Rule 91 allows the Specialist Prosecutor and the Defence to reach a plea agreement “at any time before the closing of the case.” Plea agreements can save time and resources better spent on contested cases.  However, in the civil law system, where the objective of the trial is to reach the material truth, they are generally seen as an anathema.((   See Jenia Iontcheva Turner, Plea Bargaining and International Criminal Justice, 48 U. Pac. L. Rev. 219, 224-26 (2007). )) The preferred approach in civil law systems is to sentence bargain, meaning that the accused pleads to the charges in exchange for a reduced sentence as opposed to reducing the charges and having the sentence reflect the revised charges.((   See Michael G. Karnavas, Ahmed al Faqi al Mahdi’s trial or slow change of plea hearing at the ICC?, 30 August 2016. See also Criminal Procedure Code of Bosnia and Herzegovina, Official Gazette of BiH No. 72/13, 2013, Art. 231(2): “In plea bargaining with the suspect or the accused and his defense attorney on the admission of guilt … the Prosecutor may propose an agreed sentence of less than the minimum prescribed by the Law for the criminal offense(s) or a lesser penalty against the suspect or the accused.”))

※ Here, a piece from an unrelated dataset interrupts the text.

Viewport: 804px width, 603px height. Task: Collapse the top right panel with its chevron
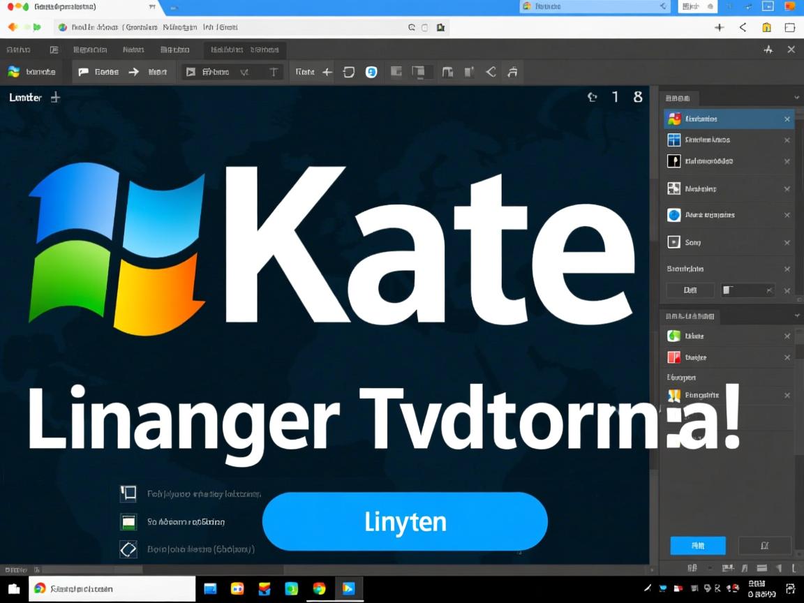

Initially, the ICTY RPE did not provide for plea agreements,((   In 2001, the ICTY RPE were amended to include Rule 62 ter, which provides a procedure for plea agreements.)) and the Tribunal adopted an awkward, civil law approach, which I characterize as truth in pleading and sentencing, where the accused had to plead to what the evidence shows are proved crimes, and agree to a sentence reflective of the crimes and attendant mitigating factors.((   See Prosecutor v. Erdemović, IT-96-22-A, Judgment, paras. 2-3; Prosecutor v. Erdemović, IT-96-22, Change of plea hearing, 14 January 1998, T. 22.)) At the ICC, where the accused makes an admission of guilt, the Trial Chamber must be satisfied that the admission is supported by the facts, and may require the Prosecutor to present additional evidence or order the trial to be continued under the ordinary trial procedures.((   Rome Statute, Art. 65(1)-(2). )) At the ECCC, the Internal Rules do not provide for plea agreements, and in Case 001, what could have been a plea agreement turned into a slow change of plea hearing with all the theatrics and flourishes of a show trial. For more on plea bargaining in international(ized) criminal tribunals and courts, see my blog posts here and here.

Victims’ Participation

After the confirmation of the indictment, persons claiming to be victims can file an application for admission as a victim participating in the proceedings under Rule 110. Victims’ participation is a feature of civil law systems, also reflected in the Kosovo Criminal Procedure Code.((   See Kosovo Criminal Procedure Code, Law No. 04/L-123, 28 December 2012, Art. 23(3): “The pre-trial judge shall be competent to receive requests from the state prosecutor, defendant, victim advocate and injured party and to render decisions and orders based upon those requests, in accordance with the present Code.”)) While the more adversarial based ICTY and International Criminal Tribunal for Rwanda (“ICTR”) did not provide for victims’ participation, the more civil law inspired ICC and ECCC have allowed victims to participate, applying different modalities. At the ICC, victims are permitted to participate in the proceedings “[w]here the personal interests of victims are effected,” subject to the modalities set by the Trial Chamber.((   See Rome Statute, Art. 68(3); Prosecutor v. Katanga & Ngudjolo, ICC-01/04-01/07-1788-tENG, Decision on the Modalities of Victim Participation at Trial, 22 January 2010 (Victims were permitted to make opening and closing statements, participate in the entire proceedings, and with the Chamber’s leave, question witnesses or call victims to give testimony). )) At the ECCC, victims are known as “Civil Parties,”((   ECCC Internal Rules, Rule 23.)) and enjoy, for the most part, the same rights as the Prosecution and the Defence.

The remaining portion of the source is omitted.